■ **Directive**:
Copy out the text of the entries below, from the line containing "Click the left navigator resize handle" down to the end of the entries, reproducing it character for character and omitting the pictures.

■ **Task input**:
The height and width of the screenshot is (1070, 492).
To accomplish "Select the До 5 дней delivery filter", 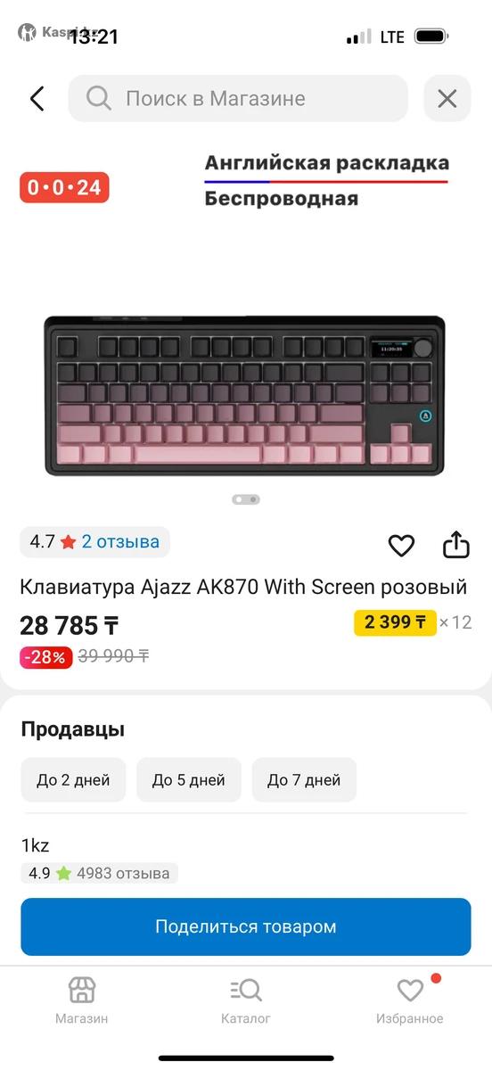I will (x=188, y=780).
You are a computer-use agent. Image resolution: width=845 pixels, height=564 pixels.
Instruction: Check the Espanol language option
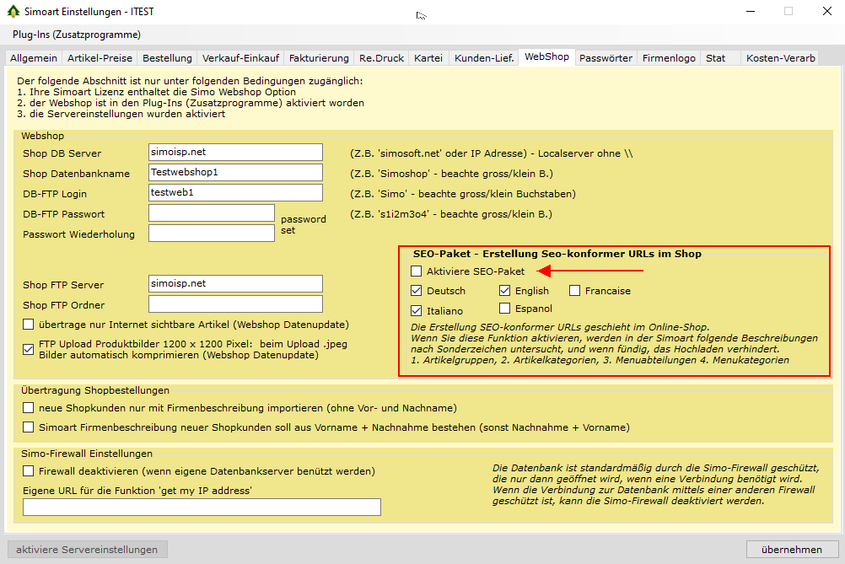505,309
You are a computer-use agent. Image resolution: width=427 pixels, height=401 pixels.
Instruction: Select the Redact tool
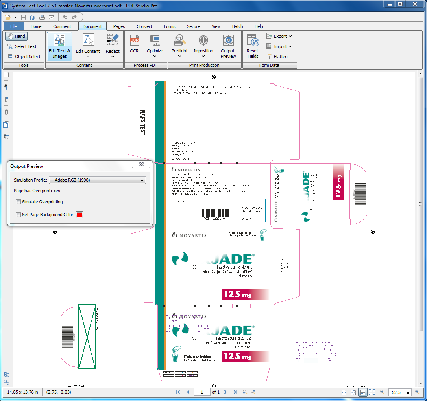pyautogui.click(x=113, y=44)
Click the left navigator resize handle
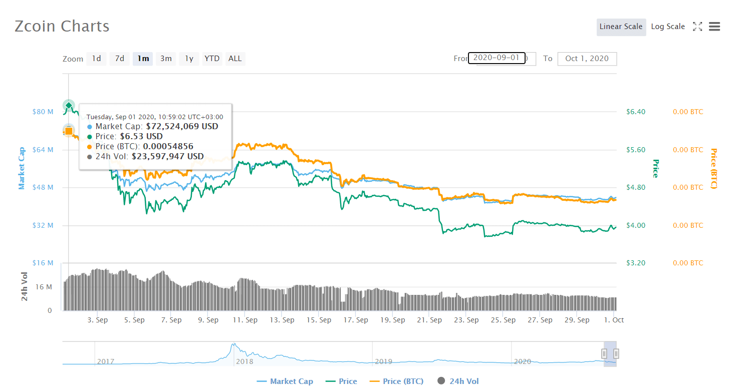Screen dimensions: 732x392 (x=604, y=353)
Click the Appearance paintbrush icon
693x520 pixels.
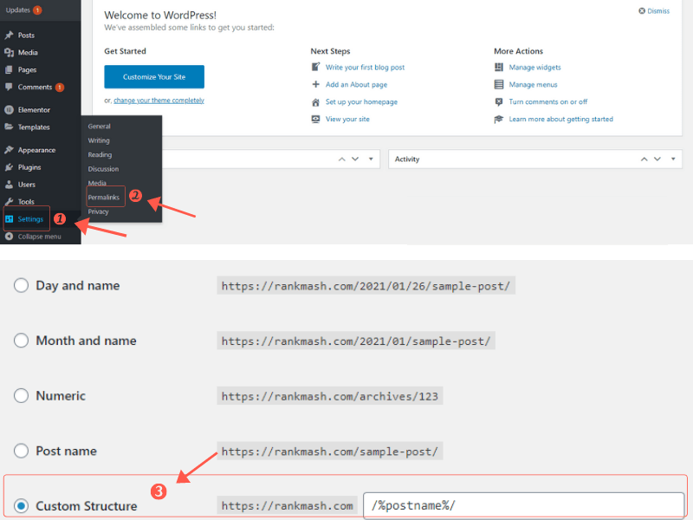point(9,150)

■ **Answer in full**:
Click the left navigator resize handle
Screen dimensions: 732x392 (x=604, y=353)
Click the Appearance paintbrush icon
693x520 pixels.
point(9,150)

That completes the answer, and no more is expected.